Kim Lan’s only wish growing up was to leave the house as soon as possible, the promised freedoms of adult life pushing her forward. At seventeen, she asked her father for permission to enter nursing school. Two years later, she was a nurse in the war zone. Caring for victims in extreme pain, she always felt like crying, but was forbidden to do so. Her extreme self-control would be perfected during this period, to desert her only in the direst situations. Away from home, she heard praise for the first time. Her superiors praised her for her competence and composure. Men praised her for her looks.
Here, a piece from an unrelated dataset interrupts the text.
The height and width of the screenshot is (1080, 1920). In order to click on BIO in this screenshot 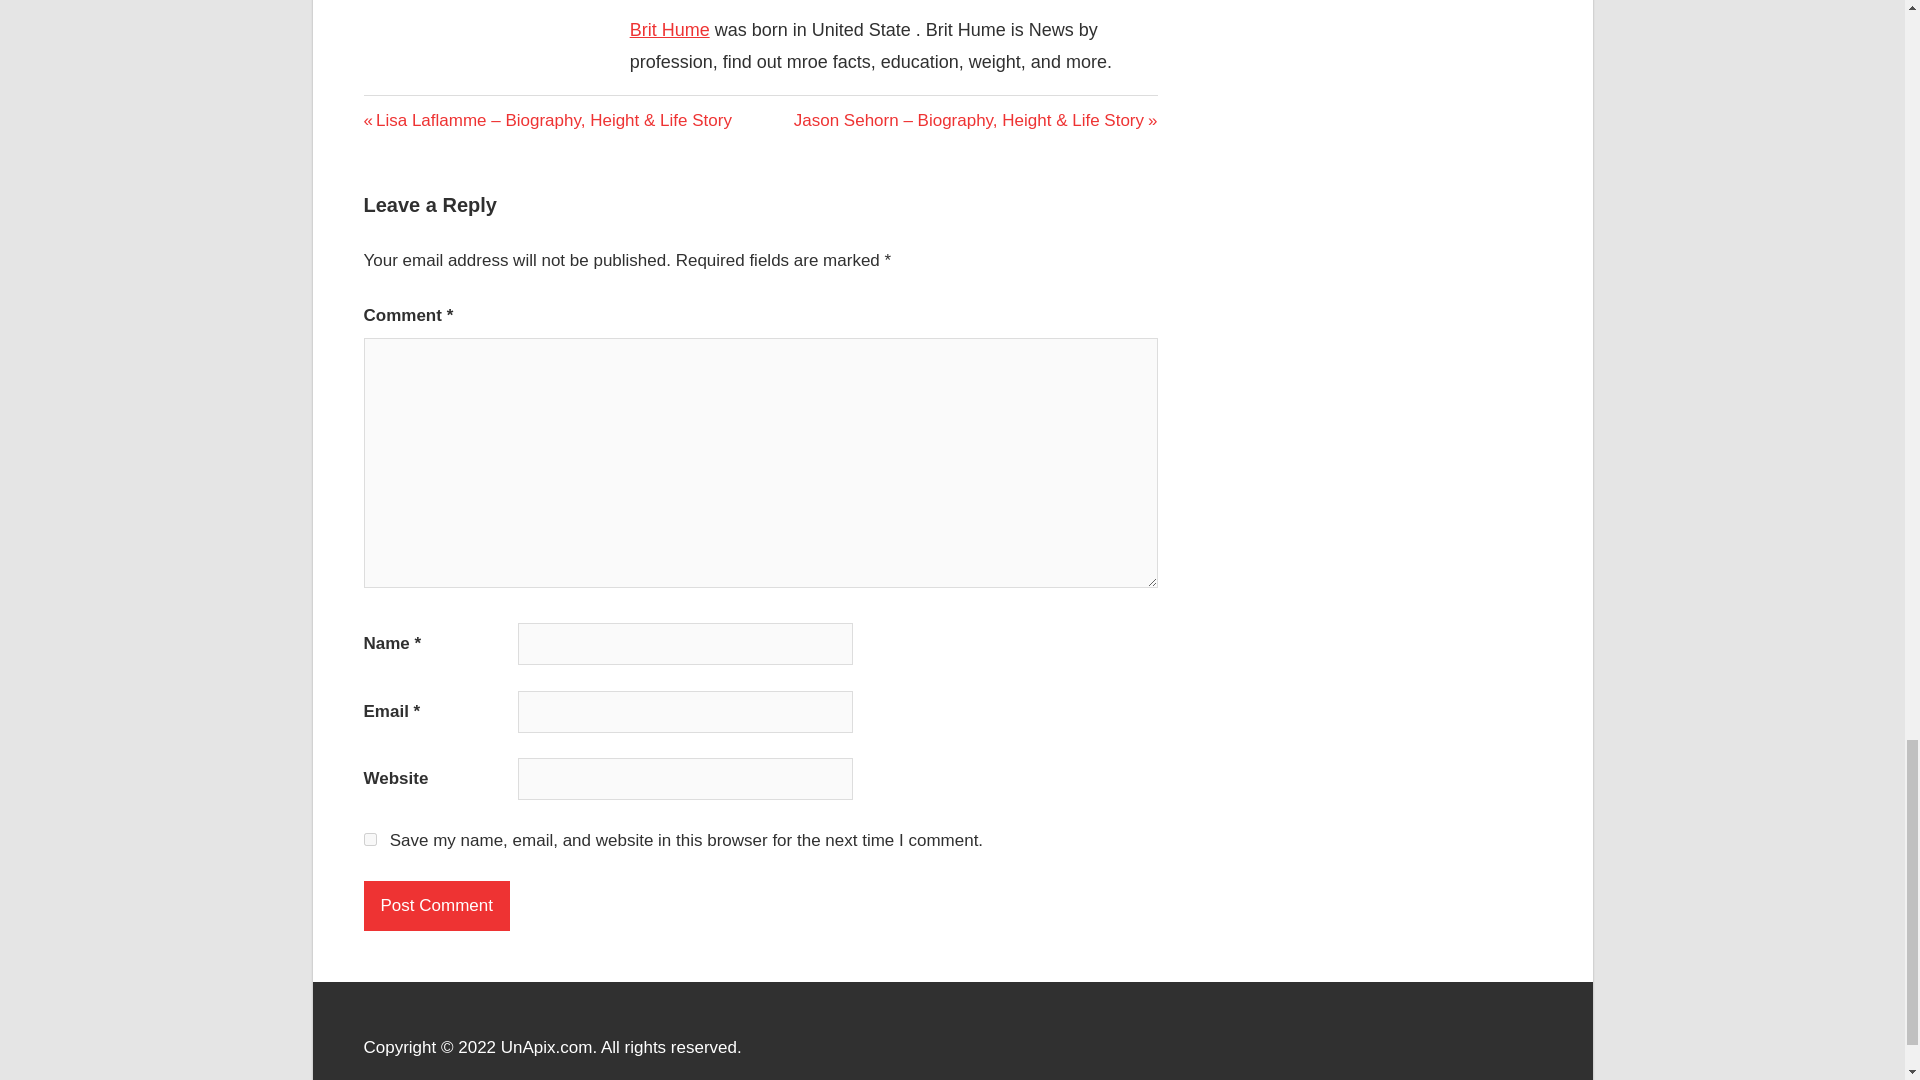, I will do `click(382, 109)`.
Her first year away, she came home twice, obligated by a residual sense of duty, but since each visit was nothing more than a screaming rant by the stepmother, enraged as she was by the mere sight of Kim Lan’s face, she stopped going. It was clear the stepmother wanted her out of the house permanently. In the old house, now as then, the rote ants continued to crisscross the pale green walls, lugging with their side-closing mandibles grains of rice, bread crumbs, salt, sugar and a young dead gecko, its sandy skin already slack and darkened in the wake of its premature end.